Code token estimator
Sending code to an LLM is more expensive than sending prose of the same length — operators, indentation, and short identifiers all fragment into extra tokens. This estimator measures your code with per-language density and tells you the token count, how much of a context window it eats, and the cost, before you spend a single API call discovering the file was too big.
How it works
The tool applies a character-per-token density tuned for each language: dense languages like JSON and minified code pack the fewest characters per token, while comment-heavy prose-like code sits closer to natural text. It estimates tokens from your pasted code, prices the input against your chosen model, and shows the fraction of a typical context window the file occupies.
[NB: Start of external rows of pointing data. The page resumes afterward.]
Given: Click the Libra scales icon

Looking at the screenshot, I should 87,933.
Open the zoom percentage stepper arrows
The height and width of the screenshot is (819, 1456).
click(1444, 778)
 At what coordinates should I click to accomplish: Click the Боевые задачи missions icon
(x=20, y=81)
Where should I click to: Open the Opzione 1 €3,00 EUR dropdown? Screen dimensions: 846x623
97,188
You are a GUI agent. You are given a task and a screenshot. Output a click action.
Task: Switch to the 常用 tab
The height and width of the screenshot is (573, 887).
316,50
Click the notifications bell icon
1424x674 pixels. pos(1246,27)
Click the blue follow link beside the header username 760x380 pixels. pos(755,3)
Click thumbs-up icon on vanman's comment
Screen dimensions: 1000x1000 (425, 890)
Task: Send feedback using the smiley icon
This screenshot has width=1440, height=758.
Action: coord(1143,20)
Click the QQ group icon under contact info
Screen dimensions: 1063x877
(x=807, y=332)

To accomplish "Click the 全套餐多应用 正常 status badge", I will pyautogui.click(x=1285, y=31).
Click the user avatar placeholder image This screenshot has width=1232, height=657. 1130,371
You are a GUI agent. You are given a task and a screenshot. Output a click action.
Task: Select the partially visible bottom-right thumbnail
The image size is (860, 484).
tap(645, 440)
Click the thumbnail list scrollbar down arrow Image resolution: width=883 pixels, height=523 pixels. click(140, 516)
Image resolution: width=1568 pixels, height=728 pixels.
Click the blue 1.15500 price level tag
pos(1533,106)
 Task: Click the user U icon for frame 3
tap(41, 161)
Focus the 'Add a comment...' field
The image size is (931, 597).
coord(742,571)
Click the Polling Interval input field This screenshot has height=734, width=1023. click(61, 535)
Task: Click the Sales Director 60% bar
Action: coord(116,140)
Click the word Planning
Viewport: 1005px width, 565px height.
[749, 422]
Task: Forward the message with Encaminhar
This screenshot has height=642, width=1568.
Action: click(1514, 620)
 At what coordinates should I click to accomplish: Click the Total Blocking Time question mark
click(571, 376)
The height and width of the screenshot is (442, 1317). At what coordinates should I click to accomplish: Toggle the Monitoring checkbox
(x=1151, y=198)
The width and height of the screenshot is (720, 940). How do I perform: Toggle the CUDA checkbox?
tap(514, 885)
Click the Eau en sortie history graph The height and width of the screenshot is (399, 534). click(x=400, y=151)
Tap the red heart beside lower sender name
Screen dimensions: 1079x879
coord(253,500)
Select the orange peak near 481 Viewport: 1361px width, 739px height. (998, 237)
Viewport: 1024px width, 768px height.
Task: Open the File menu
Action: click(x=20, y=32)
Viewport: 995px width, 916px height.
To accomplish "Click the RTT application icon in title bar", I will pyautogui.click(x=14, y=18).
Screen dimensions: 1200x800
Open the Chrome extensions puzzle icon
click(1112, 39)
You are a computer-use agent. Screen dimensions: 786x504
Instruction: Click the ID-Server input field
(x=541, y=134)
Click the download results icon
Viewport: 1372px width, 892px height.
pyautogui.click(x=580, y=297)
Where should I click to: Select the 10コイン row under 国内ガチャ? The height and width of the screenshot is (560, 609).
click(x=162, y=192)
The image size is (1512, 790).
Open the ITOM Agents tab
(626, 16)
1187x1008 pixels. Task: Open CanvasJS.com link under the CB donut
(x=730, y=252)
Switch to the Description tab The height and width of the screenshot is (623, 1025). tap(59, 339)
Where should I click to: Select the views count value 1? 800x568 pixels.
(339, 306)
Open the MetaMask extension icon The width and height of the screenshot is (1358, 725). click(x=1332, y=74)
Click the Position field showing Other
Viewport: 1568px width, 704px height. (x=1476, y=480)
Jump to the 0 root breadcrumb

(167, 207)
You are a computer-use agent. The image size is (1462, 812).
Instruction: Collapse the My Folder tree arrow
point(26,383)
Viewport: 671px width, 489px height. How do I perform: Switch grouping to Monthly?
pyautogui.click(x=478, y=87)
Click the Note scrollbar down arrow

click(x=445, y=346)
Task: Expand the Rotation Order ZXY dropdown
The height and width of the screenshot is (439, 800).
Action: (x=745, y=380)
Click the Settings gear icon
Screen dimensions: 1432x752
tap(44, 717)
Everything runs in your browser.
Why code tokenises differently from prose
Modern LLMs use byte-pair encoding (BPE), which learns token boundaries from training data. Common English words often become a single token. Code is different — it is dense with punctuation (brackets, semicolons, arrow operators), short variable names that the tokeniser has not seen before, and repeated indentation characters. These patterns all produce more tokens per character than typical English prose, which is why a 500-character Python function might cost more tokens than a 500-character paragraph.
Rough rule of thumb: English prose runs about 4 characters per token; code typically runs about 3 characters per token, though highly punctuated languages like Lisp or Haskell can go lower.
Practical planning guide
| Scenario | What to do |
|---|---|
| File is under 20% of the context window | Paste it directly |
| File is 20–70% of the context window | Consider what surrounding prompt you need alongside it |
| File is over 70% of the context window | Chunk it, summarise non-essential sections, or strip comments |
| Same file sent on every request | Ask whether your provider supports prompt caching — repeated prefixes can become nearly free |
Tips and notes
For large codebases, the practical question is usually “does this fit?” — the context window bar answers it at a glance and tells you whether to chunk or summarize. If you are sending the same files repeatedly (for example a fixed framework header on every request), prompt caching can make the repeated portion nearly free. Stripping comments and dead code cuts tokens but can degrade the model’s reasoning about the code, so trim carefully. Treat the count as a close estimate and confirm with the provider’s tokenizer before sizing a large automated run.